Effect of Amendments
D.C. Law 13-38 repealed par. (2), which had read:
“ ‘Consent’ means permission voluntarily given in writing with sufficient knowledge and comprehension of the subject matter involved to enable the person giving permission to make an informed and enlightened decision, without any element of force, fraud, deceit, duress, or other form of constraint or coercion.”
The 2012 amendment by D.C. Law 19-169 added (4A); repealed (7), which formerly read: “‘Mental retardation’ means a substantial limitation in mental capacity that manifests before 18 years of age, characterized by significantly subaverage intellectual functioning, existing concurrently with related limitations in 2 or more of the following applicable, adaptive skill areas: communication, self-care, home living, social skills, community use, self-direction, health and safety, functional academics, leisure, and work”; substituted “intellectual disabilities or other developmental disabilities” for “mental retardation or other developmental disability” in (10); and substituted “an intellectual disability” for “mental retardation” in (11).
For temporary addition of chapter substantially similar to provisions added by D.C. Law 11-52, see § 601-606 of the Multiyear Budget Spending Reduction and Support Emergency Act of 1994 (D.C. Act 10-389, December 29, 1994, 42 DCR 197).
For temporary addition of chapter, see § 601 (b) of the Omnibus Budget Support Congressional Review Emergency Act of 1995 (D.C. Act 11-124, July 27, 1995, 42 DCR 4160).
For temporary amendment of section, see § 602(a) and (b) of the Fiscal Year 1999 Budget Support Emergency Act of 1998 (D.C. Act 12-401, July 13, 1998, 45 DCR 4794), § 602(a) and (b) of the Fiscal Year 1999 Budget Support Congressional Review Emergency Act of 1998 (D.C. Act 12-564, January 12, 1999, 46 DCR 669), and § 602(a) and (b) of the Fiscal Year 1999 Budget Support Congressional Review Emergency Act of 1999 (D.C. Act 13-41, March 31, 1999, 45 DCR 3446).
For temporary (90-day) amendment of section, see § 602(a), (b) of the Fiscal Year 1999 Budget Support Congressional Review Emergency Act of 1999 (D.C. Act 13-41, March 31, 1999, 46 DCR 3446).
For temporary (90-day) amendment of section, see § 2(b) of the Use of Trained Employees to Administer Medication Clarification Emergency Amendment Act of 1999 (D.C. Act 13-73, May 26, 1999, 46 DCR 5166).
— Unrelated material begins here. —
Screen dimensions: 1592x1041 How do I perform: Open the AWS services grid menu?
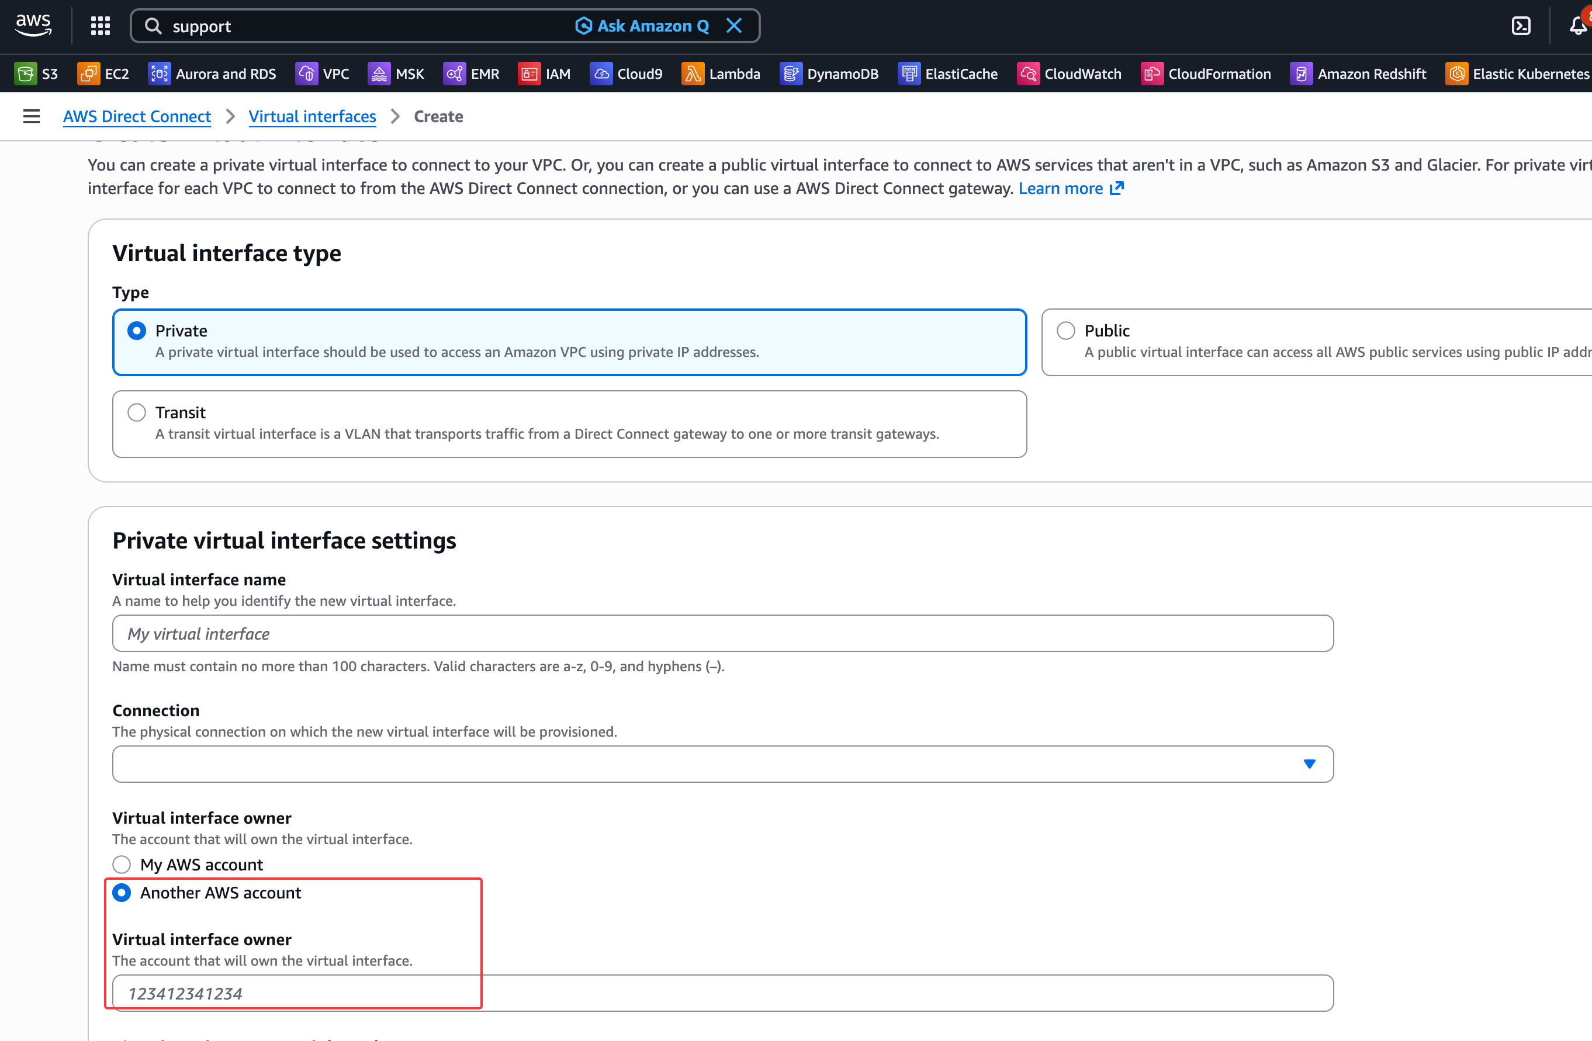click(x=100, y=26)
For temporary (90-day) amendment of section, see § 1202(b) of the Service Improvement and Fiscal Year 2000 Budget Support Emergency Act of 1999 (D.C. Act 13-110, July 28, 1999, 46 DCR 6320).
Section 2 (b) of D.C. Law 13-32 repealed subsec. (2).
Section 4 (b) of D.C. Law 13-32 provided that the act shall expire after 225 days of its having taken effect.
Sections 601-606 of D.C. Law 10-253 enacted a new chapter to be cited as “Use of Trained Employees to Administer Medication to Persons with Mental Retardation or Other Disabilities Temporary Act of 1994” which was substantially similar to the chapter enacted by D.C. Law 11-52.
Section 1301(b) of D.C. Law 10-253 provided that the act shall expire after 225 days of its having taken effect.
Section 21(f)(1) of D.C. Law 19-169 substituted “Intellectual Disabilities” for “Mental Retardation” in the chapter heading.
Section 35 of D.C. Law 19-169 provided that no provision of the act shall impair any right or obligation existing under law.